## About this task
Begin at the line containing "Click the Neuigkeiten section heading" and copy exactly through the last line of the listing, skipping every picture.

## Supplied information
+-------+

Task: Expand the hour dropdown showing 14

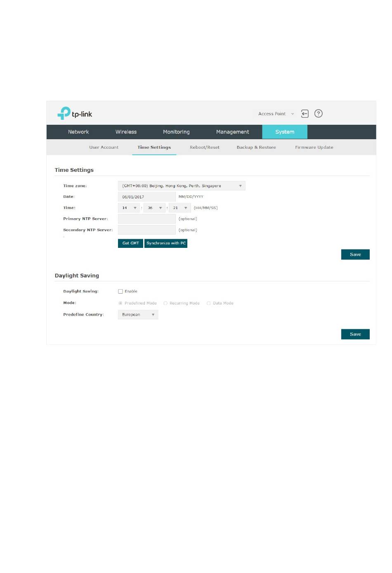Action: pyautogui.click(x=129, y=208)
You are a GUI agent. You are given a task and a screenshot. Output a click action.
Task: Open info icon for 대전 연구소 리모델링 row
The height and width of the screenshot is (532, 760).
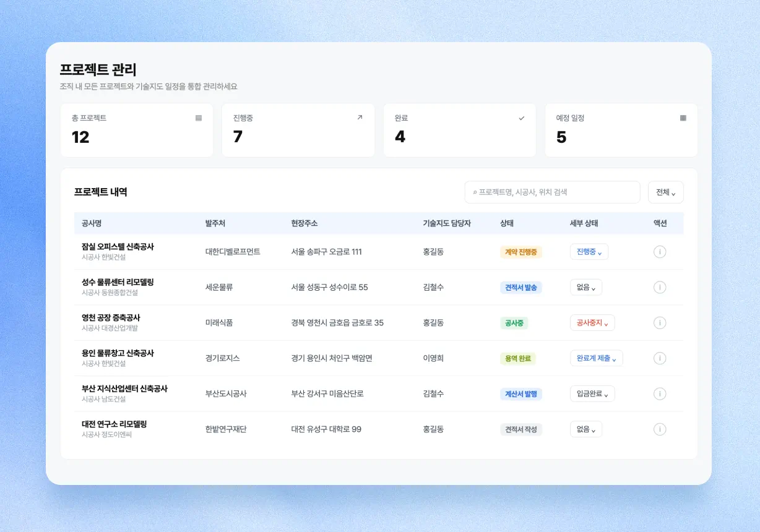point(660,429)

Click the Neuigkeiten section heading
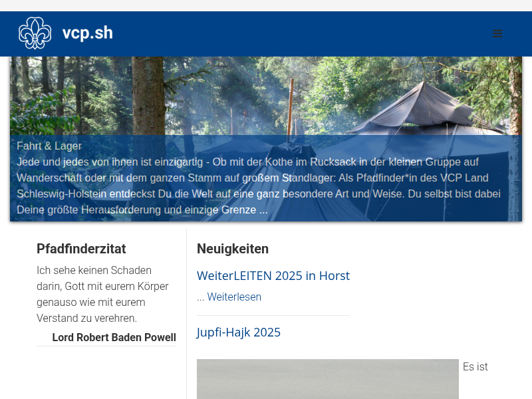233,249
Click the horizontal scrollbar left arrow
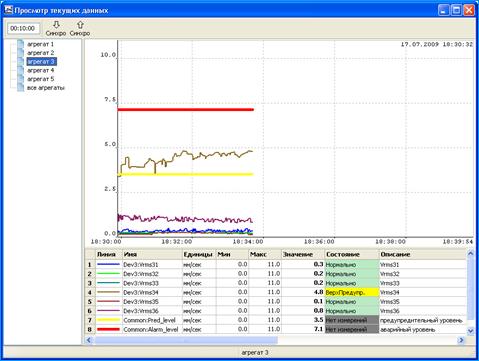 click(89, 340)
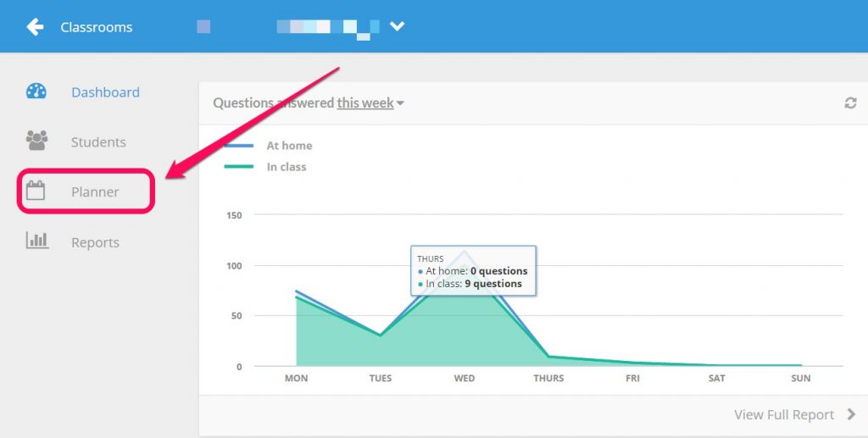Select the Dashboard menu label

point(105,92)
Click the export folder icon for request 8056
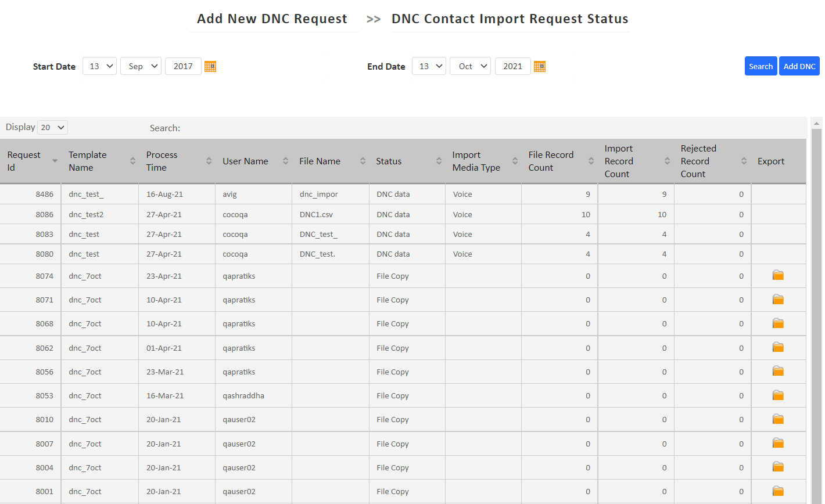The height and width of the screenshot is (504, 825). click(778, 370)
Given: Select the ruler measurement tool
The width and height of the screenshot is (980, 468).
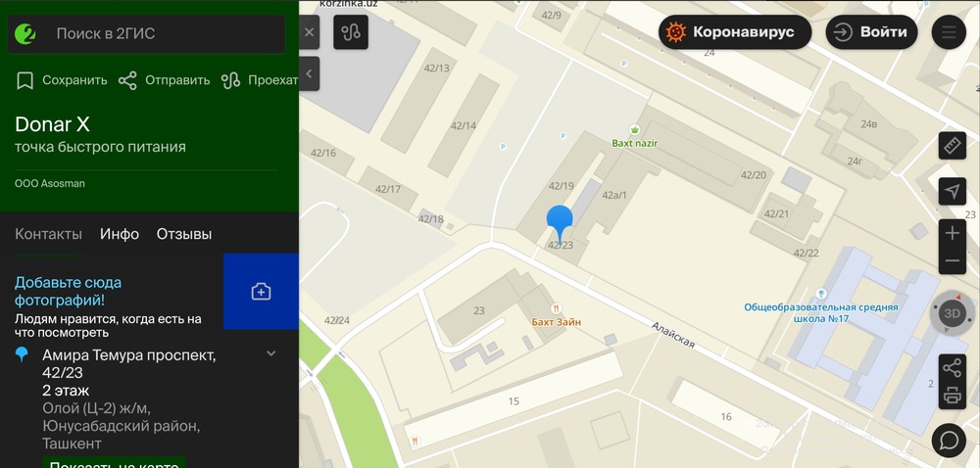Looking at the screenshot, I should point(952,146).
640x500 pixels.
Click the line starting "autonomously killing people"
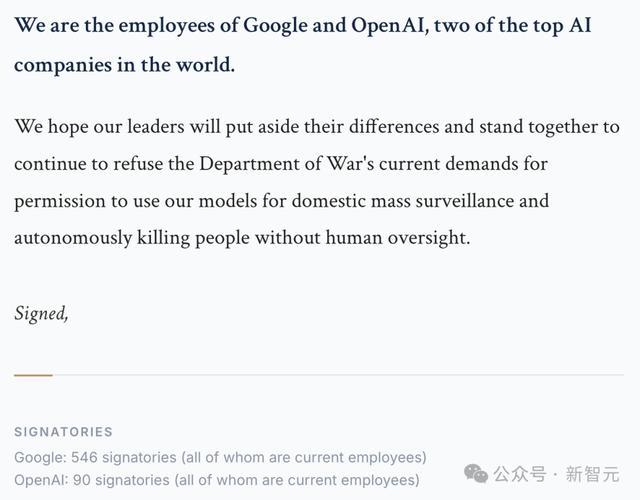point(241,237)
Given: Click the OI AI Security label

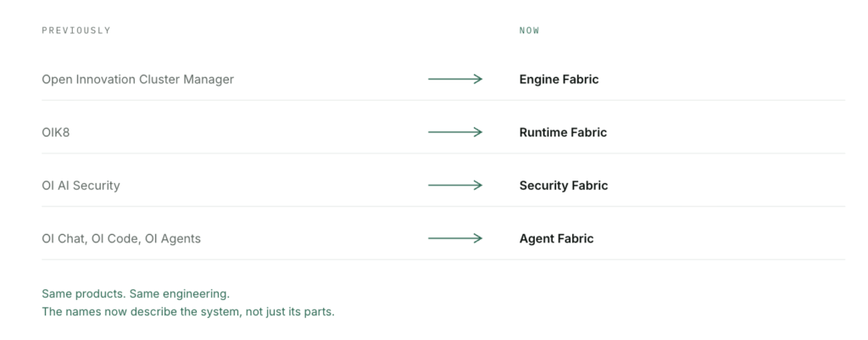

+-------+

## Result
Click the Neuigkeiten section heading
233,249
Click the horizontal scrollbar left arrow
 click(89, 340)
Select the Dashboard menu label

point(105,92)
Click the export folder icon for request 8056
The height and width of the screenshot is (504, 825). click(778, 370)
Given: Select the ruler measurement tool
The width and height of the screenshot is (980, 468).
Looking at the screenshot, I should point(952,146).
640x500 pixels.
Click the line starting "autonomously killing people"
point(241,237)
Given: Click the OI AI Security label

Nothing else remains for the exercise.